::: Records to process :::
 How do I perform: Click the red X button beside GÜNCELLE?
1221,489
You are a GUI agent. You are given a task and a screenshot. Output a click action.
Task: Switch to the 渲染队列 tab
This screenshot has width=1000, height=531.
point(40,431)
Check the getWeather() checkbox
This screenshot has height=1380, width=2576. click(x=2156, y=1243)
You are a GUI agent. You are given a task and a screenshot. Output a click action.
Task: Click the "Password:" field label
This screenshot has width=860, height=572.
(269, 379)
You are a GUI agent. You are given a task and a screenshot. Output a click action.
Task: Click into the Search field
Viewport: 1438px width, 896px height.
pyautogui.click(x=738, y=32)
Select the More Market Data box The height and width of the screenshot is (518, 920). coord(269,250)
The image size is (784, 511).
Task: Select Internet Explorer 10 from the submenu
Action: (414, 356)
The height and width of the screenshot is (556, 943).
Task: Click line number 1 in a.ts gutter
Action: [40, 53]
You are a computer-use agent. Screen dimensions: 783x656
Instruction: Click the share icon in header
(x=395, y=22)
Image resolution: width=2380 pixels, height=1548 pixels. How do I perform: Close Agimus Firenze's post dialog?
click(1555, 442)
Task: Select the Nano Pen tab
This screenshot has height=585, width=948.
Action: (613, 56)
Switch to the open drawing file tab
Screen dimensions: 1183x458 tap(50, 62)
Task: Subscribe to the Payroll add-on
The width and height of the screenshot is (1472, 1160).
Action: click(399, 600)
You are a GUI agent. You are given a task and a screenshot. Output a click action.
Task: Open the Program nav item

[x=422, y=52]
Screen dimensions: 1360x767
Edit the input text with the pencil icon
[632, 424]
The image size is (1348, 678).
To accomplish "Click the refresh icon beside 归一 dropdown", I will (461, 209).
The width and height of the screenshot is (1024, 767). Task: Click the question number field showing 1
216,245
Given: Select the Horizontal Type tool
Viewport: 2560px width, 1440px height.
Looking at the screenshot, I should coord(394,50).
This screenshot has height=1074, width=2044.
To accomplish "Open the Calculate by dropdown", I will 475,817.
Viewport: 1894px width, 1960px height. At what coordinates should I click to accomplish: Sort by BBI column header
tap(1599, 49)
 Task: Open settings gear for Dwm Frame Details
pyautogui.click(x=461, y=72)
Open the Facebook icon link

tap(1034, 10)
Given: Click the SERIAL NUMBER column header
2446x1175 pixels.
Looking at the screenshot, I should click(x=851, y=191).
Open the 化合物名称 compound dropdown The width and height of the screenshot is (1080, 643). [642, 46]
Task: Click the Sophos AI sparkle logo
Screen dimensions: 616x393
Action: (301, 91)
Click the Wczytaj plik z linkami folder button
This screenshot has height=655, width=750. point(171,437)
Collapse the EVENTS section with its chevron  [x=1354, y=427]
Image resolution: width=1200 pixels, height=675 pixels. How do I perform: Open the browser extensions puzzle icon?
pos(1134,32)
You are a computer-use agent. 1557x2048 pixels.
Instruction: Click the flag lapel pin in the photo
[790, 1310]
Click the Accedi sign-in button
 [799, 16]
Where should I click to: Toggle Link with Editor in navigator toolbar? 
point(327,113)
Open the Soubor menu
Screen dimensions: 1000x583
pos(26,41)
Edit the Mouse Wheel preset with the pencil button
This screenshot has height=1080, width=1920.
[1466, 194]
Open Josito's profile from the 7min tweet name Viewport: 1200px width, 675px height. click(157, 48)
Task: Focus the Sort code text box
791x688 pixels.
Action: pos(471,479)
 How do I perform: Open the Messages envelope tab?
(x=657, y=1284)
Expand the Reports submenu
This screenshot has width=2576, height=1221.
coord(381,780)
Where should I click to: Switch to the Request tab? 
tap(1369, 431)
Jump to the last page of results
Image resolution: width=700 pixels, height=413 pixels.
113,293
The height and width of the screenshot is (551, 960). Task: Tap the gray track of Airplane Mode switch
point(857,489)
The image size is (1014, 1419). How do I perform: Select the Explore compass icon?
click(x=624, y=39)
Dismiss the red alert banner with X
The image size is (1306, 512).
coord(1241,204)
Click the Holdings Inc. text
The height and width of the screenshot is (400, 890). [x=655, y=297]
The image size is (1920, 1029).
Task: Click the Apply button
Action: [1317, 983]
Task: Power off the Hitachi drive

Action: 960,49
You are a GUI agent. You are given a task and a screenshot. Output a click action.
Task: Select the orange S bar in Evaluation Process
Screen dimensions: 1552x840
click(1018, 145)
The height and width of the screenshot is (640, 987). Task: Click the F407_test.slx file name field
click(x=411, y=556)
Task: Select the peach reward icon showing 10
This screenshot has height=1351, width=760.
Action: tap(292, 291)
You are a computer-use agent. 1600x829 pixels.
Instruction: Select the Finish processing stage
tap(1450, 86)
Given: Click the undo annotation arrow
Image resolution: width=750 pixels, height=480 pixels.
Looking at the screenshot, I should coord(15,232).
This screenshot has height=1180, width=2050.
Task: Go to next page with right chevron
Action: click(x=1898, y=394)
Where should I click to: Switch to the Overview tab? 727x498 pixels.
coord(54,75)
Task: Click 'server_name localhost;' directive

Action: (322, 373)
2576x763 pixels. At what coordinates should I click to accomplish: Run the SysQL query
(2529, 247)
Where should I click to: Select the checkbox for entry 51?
:::
Extract every line of the data above and reproduce each one word for word, without changing anything.

 How do I perform: Click the red X button beside GÜNCELLE?
1221,489
You are a GUI agent. You are given a task and a screenshot. Output a click action.
Task: Switch to the 渲染队列 tab
This screenshot has width=1000, height=531.
point(40,431)
Check the getWeather() checkbox
This screenshot has height=1380, width=2576. click(x=2156, y=1243)
You are a GUI agent. You are given a task and a screenshot. Output a click action.
Task: Click the "Password:" field label
This screenshot has width=860, height=572.
(269, 379)
You are a GUI agent. You are given a task and a screenshot. Output a click action.
Task: Click into the Search field
Viewport: 1438px width, 896px height.
pyautogui.click(x=738, y=32)
Select the More Market Data box The height and width of the screenshot is (518, 920). coord(269,250)
The image size is (784, 511).
Task: Select Internet Explorer 10 from the submenu
Action: (414, 356)
The height and width of the screenshot is (556, 943).
Task: Click line number 1 in a.ts gutter
Action: [40, 53]
You are a computer-use agent. Screen dimensions: 783x656
Instruction: Click the share icon in header
(x=395, y=22)
Image resolution: width=2380 pixels, height=1548 pixels. How do I perform: Close Agimus Firenze's post dialog?
click(1555, 442)
Task: Select the Nano Pen tab
This screenshot has height=585, width=948.
Action: (613, 56)
Switch to the open drawing file tab
Screen dimensions: 1183x458 tap(50, 62)
Task: Subscribe to the Payroll add-on
The width and height of the screenshot is (1472, 1160).
Action: click(399, 600)
You are a GUI agent. You are given a task and a screenshot. Output a click action.
Task: Open the Program nav item

[x=422, y=52]
Screen dimensions: 1360x767
Edit the input text with the pencil icon
[632, 424]
The image size is (1348, 678).
To accomplish "Click the refresh icon beside 归一 dropdown", I will (461, 209).
The width and height of the screenshot is (1024, 767). Task: Click the question number field showing 1
216,245
Given: Select the Horizontal Type tool
Viewport: 2560px width, 1440px height.
Looking at the screenshot, I should coord(394,50).
This screenshot has height=1074, width=2044.
To accomplish "Open the Calculate by dropdown", I will 475,817.
Viewport: 1894px width, 1960px height. At what coordinates should I click to accomplish: Sort by BBI column header
tap(1599, 49)
 Task: Open settings gear for Dwm Frame Details
pyautogui.click(x=461, y=72)
Open the Facebook icon link

tap(1034, 10)
Given: Click the SERIAL NUMBER column header
2446x1175 pixels.
Looking at the screenshot, I should click(x=851, y=191).
Open the 化合物名称 compound dropdown The width and height of the screenshot is (1080, 643). [642, 46]
Task: Click the Sophos AI sparkle logo
Screen dimensions: 616x393
Action: (301, 91)
Click the Wczytaj plik z linkami folder button
This screenshot has height=655, width=750. point(171,437)
Collapse the EVENTS section with its chevron  [x=1354, y=427]
Image resolution: width=1200 pixels, height=675 pixels. How do I perform: Open the browser extensions puzzle icon?
pos(1134,32)
You are a computer-use agent. 1557x2048 pixels.
Instruction: Click the flag lapel pin in the photo
[790, 1310]
Click the Accedi sign-in button
 [799, 16]
Where should I click to: Toggle Link with Editor in navigator toolbar? 
point(327,113)
Open the Soubor menu
Screen dimensions: 1000x583
pos(26,41)
Edit the Mouse Wheel preset with the pencil button
This screenshot has height=1080, width=1920.
[1466, 194]
Open Josito's profile from the 7min tweet name Viewport: 1200px width, 675px height. click(157, 48)
Task: Focus the Sort code text box
791x688 pixels.
Action: pos(471,479)
 How do I perform: Open the Messages envelope tab?
(x=657, y=1284)
Expand the Reports submenu
This screenshot has width=2576, height=1221.
coord(381,780)
Where should I click to: Switch to the Request tab? 
tap(1369, 431)
Jump to the last page of results
Image resolution: width=700 pixels, height=413 pixels.
113,293
The height and width of the screenshot is (551, 960). Task: Tap the gray track of Airplane Mode switch
point(857,489)
The image size is (1014, 1419). How do I perform: Select the Explore compass icon?
click(x=624, y=39)
Dismiss the red alert banner with X
The image size is (1306, 512).
coord(1241,204)
Click the Holdings Inc. text
The height and width of the screenshot is (400, 890). [x=655, y=297]
The image size is (1920, 1029).
Task: Click the Apply button
Action: [1317, 983]
Task: Power off the Hitachi drive

Action: 960,49
You are a GUI agent. You are given a task and a screenshot. Output a click action.
Task: Select the orange S bar in Evaluation Process
Screen dimensions: 1552x840
click(1018, 145)
The height and width of the screenshot is (640, 987). Task: Click the F407_test.slx file name field
click(x=411, y=556)
Task: Select the peach reward icon showing 10
This screenshot has height=1351, width=760.
Action: tap(292, 291)
You are a computer-use agent. 1600x829 pixels.
Instruction: Select the Finish processing stage
tap(1450, 86)
Given: Click the undo annotation arrow
Image resolution: width=750 pixels, height=480 pixels.
Looking at the screenshot, I should coord(15,232).
This screenshot has height=1180, width=2050.
Task: Go to next page with right chevron
Action: click(x=1898, y=394)
Where should I click to: Switch to the Overview tab? 727x498 pixels.
coord(54,75)
Task: Click 'server_name localhost;' directive

Action: (322, 373)
2576x763 pixels. At what coordinates should I click to accomplish: Run the SysQL query
(2529, 247)
Where should I click to: Select the checkbox for entry 51?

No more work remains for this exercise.